=== WHAT YOU SHOULD DO ===
Your job is to restate each entry word for word.

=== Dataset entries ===
---*---
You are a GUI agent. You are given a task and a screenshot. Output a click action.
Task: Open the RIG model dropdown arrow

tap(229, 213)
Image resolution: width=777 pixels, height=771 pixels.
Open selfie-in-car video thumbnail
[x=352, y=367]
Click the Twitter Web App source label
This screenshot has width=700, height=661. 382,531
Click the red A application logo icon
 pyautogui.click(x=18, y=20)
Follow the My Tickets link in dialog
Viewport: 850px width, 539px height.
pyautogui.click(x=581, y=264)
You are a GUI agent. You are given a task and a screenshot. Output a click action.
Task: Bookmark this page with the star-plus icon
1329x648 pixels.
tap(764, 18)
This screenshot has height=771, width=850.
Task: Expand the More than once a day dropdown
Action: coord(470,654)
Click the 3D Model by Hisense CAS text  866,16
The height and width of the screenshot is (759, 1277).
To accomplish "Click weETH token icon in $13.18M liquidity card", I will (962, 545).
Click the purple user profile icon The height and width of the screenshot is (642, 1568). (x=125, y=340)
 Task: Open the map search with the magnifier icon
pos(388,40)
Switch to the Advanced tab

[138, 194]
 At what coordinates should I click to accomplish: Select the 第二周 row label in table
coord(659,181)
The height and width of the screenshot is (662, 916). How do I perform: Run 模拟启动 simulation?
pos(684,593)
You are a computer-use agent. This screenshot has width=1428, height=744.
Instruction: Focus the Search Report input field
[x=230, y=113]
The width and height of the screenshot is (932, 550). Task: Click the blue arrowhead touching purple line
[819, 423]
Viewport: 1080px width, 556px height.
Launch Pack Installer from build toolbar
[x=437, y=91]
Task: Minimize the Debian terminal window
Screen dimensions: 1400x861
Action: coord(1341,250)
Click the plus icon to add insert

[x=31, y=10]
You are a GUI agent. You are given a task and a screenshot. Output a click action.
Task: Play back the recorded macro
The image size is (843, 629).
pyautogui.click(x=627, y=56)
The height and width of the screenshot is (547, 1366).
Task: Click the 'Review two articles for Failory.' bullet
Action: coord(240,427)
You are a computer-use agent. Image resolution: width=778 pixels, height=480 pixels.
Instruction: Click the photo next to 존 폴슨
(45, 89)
---*---
=== OUTPUT OF THE TASK ===
You are a GUI agent. You are given a task and a screenshot. Output a click action.
Task: Open the RIG model dropdown arrow

tap(229, 213)
Image resolution: width=777 pixels, height=771 pixels.
Open selfie-in-car video thumbnail
[x=352, y=367]
Click the Twitter Web App source label
This screenshot has width=700, height=661. 382,531
Click the red A application logo icon
 pyautogui.click(x=18, y=20)
Follow the My Tickets link in dialog
Viewport: 850px width, 539px height.
pyautogui.click(x=581, y=264)
You are a GUI agent. You are given a task and a screenshot. Output a click action.
Task: Bookmark this page with the star-plus icon
1329x648 pixels.
tap(764, 18)
This screenshot has height=771, width=850.
Task: Expand the More than once a day dropdown
Action: coord(470,654)
Click the 3D Model by Hisense CAS text  866,16
The height and width of the screenshot is (759, 1277).
To accomplish "Click weETH token icon in $13.18M liquidity card", I will (962, 545).
Click the purple user profile icon The height and width of the screenshot is (642, 1568). (x=125, y=340)
 Task: Open the map search with the magnifier icon
pos(388,40)
Switch to the Advanced tab

[138, 194]
 At what coordinates should I click to accomplish: Select the 第二周 row label in table
coord(659,181)
The height and width of the screenshot is (662, 916). How do I perform: Run 模拟启动 simulation?
pos(684,593)
You are a computer-use agent. This screenshot has width=1428, height=744.
Instruction: Focus the Search Report input field
[x=230, y=113]
The width and height of the screenshot is (932, 550). Task: Click the blue arrowhead touching purple line
[819, 423]
Viewport: 1080px width, 556px height.
Launch Pack Installer from build toolbar
[x=437, y=91]
Task: Minimize the Debian terminal window
Screen dimensions: 1400x861
Action: coord(1341,250)
Click the plus icon to add insert

[x=31, y=10]
You are a GUI agent. You are given a task and a screenshot. Output a click action.
Task: Play back the recorded macro
The image size is (843, 629).
pyautogui.click(x=627, y=56)
The height and width of the screenshot is (547, 1366).
Task: Click the 'Review two articles for Failory.' bullet
Action: coord(240,427)
You are a computer-use agent. Image resolution: width=778 pixels, height=480 pixels.
Instruction: Click the photo next to 존 폴슨
(45, 89)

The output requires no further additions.